Essa primeira semana tem me mostrado o tanto de coisas que eu nem imaginava sobre o trabalho em uma redação. E estamos apenas na primeira etapa, ainda nem presenciamos o dia-a-dia corrido de um repórter. No entanto, tudo que já foi mostrado até agora, tem me feito perceber o quão importante é o trabalho de um jornalista que trabalha em um jornal diário.

Aliás, não é só de jornalista que vive uma redação, como é o caso da designer Morgana Miranda, diagramadora do Correio*. Sabe aquela capa do centenário de Irmã Dulce? E aquela outra sobre os  mil mortos na Bahia? Tem também aquela capa do jornal sobre a morte de Oscar Niemeyer. Todas essas e a maior parte das capas do jornal são feitas por ela. As exceções acontecem nos fins de semana, quando ela não está trabalhando.

Morgana pode ser considerada um prodígio na redação, que é repleta de jovens, assim como ela. Com 25 anos já foi indicada a alguns prêmios por suas capas, além de ganhar outros, nacionais e internacionais. Morgana e outros oito diagramadores são responsáveis por tornar o jornal visualmente agradável e convidativo à leitura. A diagramação é a parte do jornal que “arruma” os textos, fotografias, infográficos e ilustrações nas páginas, a partir de um modelo pré-estabelecido que é a identidade do jornal. A quantidade de colunas, os blocos de cores (que ela chamou de caramelo), todos fazem parte do projeto gráfico do Correio*, o que dá as diretrizes para a diagramação.

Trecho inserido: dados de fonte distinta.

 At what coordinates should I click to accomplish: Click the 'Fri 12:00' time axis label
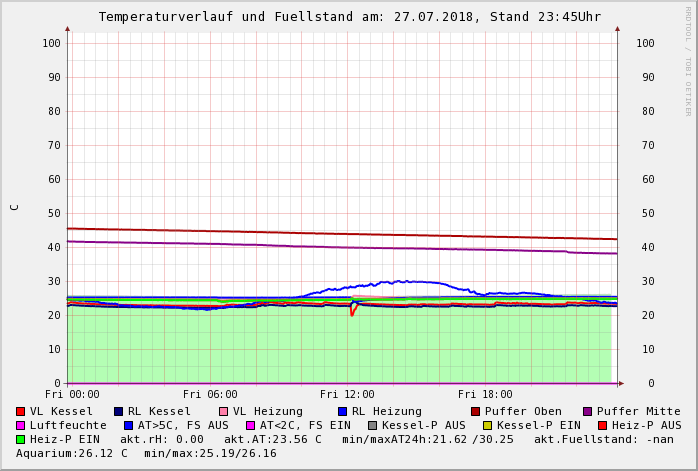coord(347,394)
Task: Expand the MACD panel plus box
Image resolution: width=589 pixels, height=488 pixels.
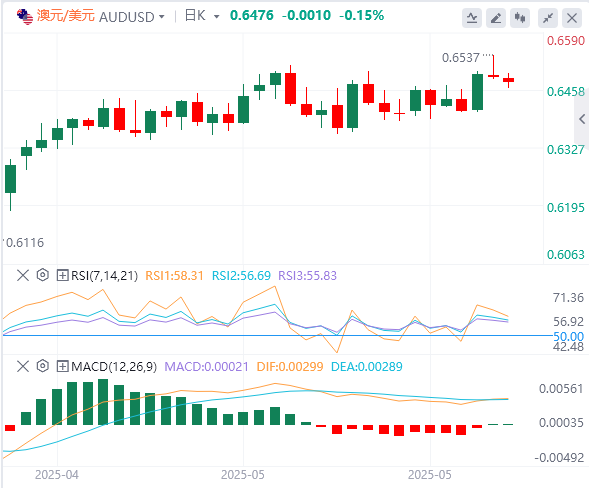Action: pyautogui.click(x=62, y=366)
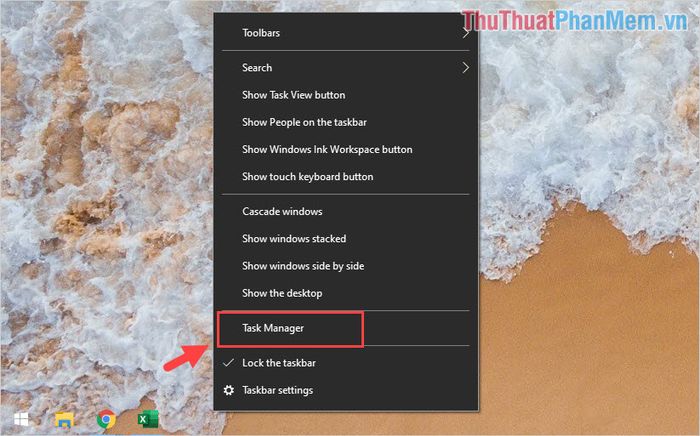Click the checkmark next to Lock the taskbar
This screenshot has height=436, width=700.
click(x=228, y=363)
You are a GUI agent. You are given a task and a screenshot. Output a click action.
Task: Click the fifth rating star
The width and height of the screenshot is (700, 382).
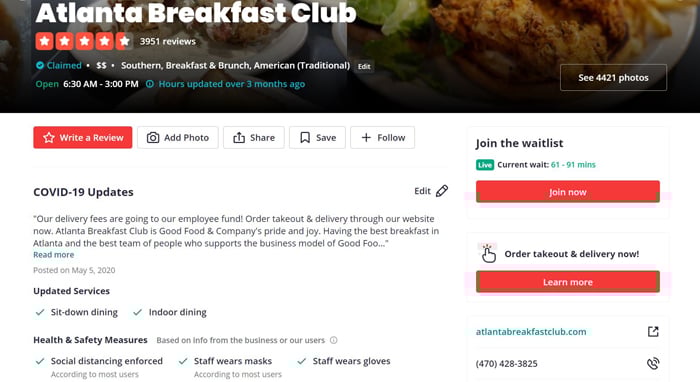(x=124, y=41)
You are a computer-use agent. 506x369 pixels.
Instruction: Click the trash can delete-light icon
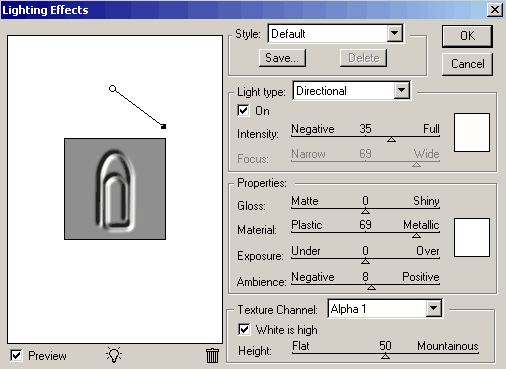212,355
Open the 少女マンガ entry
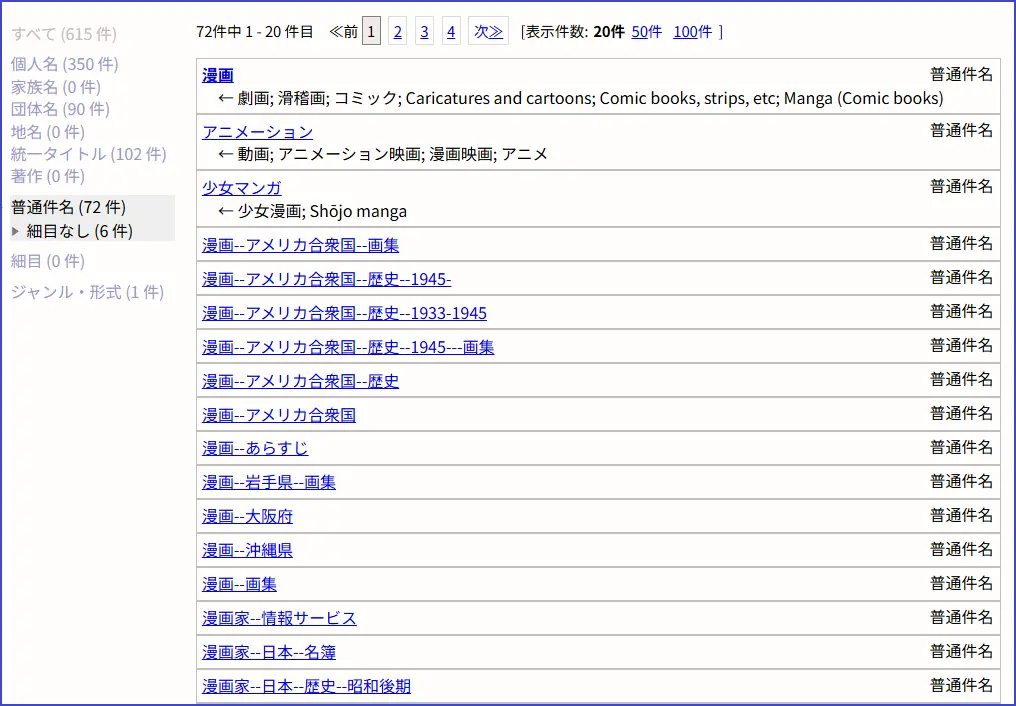 [241, 188]
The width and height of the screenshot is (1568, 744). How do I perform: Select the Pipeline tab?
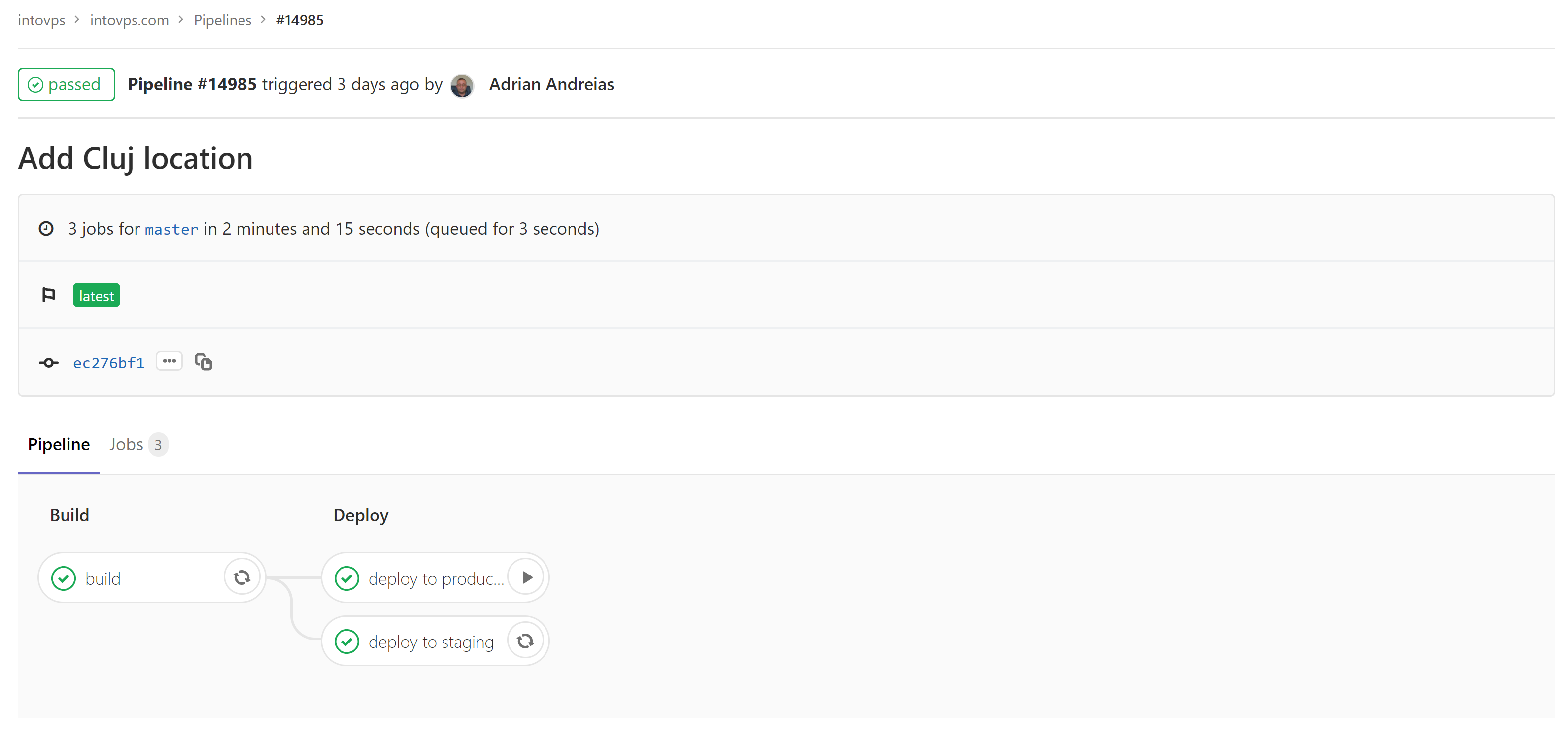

Deixar o jornal de todo dia bonito e apreciável ao leitor não é tarefa fácil. Depois de passar o dia inteiro vendo pautas rederem ou caírem, os caras tem que pegar as fotos que a editoria de fotografia selecionou, pensar a necessidade de infográfico ou ilustração e fazer página por página, lembrando de não deixar nada desarrumado, que dê aparência ruim ou que fuja ao projeto gráfico, a fim de não fazer o leitor desistir da matéria no primeiro olhar. No fim da noite envia-se tudo para a gráfica e, no dia seguinte, a rotina recomeça!

Então, da próxima vez que você olhar um Correio* na banca ou pegar o jornal nas mãos, lembre que é graças a Morgana e ao povo da diagramação que não temos a impressão de estar lendo uma bula de remédio. Afinal de contas, um texto bom em uma página bonita e bem diagramada dá muito mais vontade de ler.